### Extracted information
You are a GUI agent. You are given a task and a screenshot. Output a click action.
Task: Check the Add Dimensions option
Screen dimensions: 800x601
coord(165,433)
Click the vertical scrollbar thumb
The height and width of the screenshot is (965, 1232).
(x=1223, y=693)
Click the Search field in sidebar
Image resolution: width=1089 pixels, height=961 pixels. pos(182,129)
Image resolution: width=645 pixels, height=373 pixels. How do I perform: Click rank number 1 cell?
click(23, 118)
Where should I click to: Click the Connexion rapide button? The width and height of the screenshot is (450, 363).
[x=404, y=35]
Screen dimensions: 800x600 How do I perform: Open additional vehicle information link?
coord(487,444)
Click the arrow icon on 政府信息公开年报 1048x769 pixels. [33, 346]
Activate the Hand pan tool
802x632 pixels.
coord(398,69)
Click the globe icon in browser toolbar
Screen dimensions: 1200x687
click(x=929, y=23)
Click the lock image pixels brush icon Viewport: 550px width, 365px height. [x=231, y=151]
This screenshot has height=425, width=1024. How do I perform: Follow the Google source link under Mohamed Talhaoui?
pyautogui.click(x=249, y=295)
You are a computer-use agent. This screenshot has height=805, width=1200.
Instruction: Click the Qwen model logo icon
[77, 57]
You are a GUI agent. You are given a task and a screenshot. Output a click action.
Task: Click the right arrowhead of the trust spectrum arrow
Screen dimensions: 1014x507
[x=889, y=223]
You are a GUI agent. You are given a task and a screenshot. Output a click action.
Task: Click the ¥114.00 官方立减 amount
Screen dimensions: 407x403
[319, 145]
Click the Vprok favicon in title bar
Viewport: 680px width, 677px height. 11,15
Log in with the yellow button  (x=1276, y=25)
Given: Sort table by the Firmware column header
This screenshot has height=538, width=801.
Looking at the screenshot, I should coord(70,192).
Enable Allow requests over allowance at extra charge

### Assignment
For this exercise, write out all of the data exactly.

### Answer to this task
You are a GUI agent. You are given a task and a screenshot. Output a click action.
Task: Check the Add Dimensions option
Screen dimensions: 800x601
coord(165,433)
Click the vertical scrollbar thumb
The height and width of the screenshot is (965, 1232).
(x=1223, y=693)
Click the Search field in sidebar
Image resolution: width=1089 pixels, height=961 pixels. pos(182,129)
Image resolution: width=645 pixels, height=373 pixels. How do I perform: Click rank number 1 cell?
click(23, 118)
Where should I click to: Click the Connexion rapide button? The width and height of the screenshot is (450, 363).
[x=404, y=35]
Screen dimensions: 800x600 How do I perform: Open additional vehicle information link?
coord(487,444)
Click the arrow icon on 政府信息公开年报 1048x769 pixels. [33, 346]
Activate the Hand pan tool
802x632 pixels.
coord(398,69)
Click the globe icon in browser toolbar
Screen dimensions: 1200x687
click(x=929, y=23)
Click the lock image pixels brush icon Viewport: 550px width, 365px height. [x=231, y=151]
This screenshot has height=425, width=1024. How do I perform: Follow the Google source link under Mohamed Talhaoui?
pyautogui.click(x=249, y=295)
You are a computer-use agent. This screenshot has height=805, width=1200.
Instruction: Click the Qwen model logo icon
[77, 57]
You are a GUI agent. You are given a task and a screenshot. Output a click action.
Task: Click the right arrowhead of the trust spectrum arrow
Screen dimensions: 1014x507
[x=889, y=223]
You are a GUI agent. You are given a task and a screenshot. Output a click action.
Task: Click the ¥114.00 官方立减 amount
Screen dimensions: 407x403
[319, 145]
Click the Vprok favicon in title bar
Viewport: 680px width, 677px height. 11,15
Log in with the yellow button  (x=1276, y=25)
Given: Sort table by the Firmware column header
This screenshot has height=538, width=801.
Looking at the screenshot, I should coord(70,192).
Enable Allow requests over allowance at extra charge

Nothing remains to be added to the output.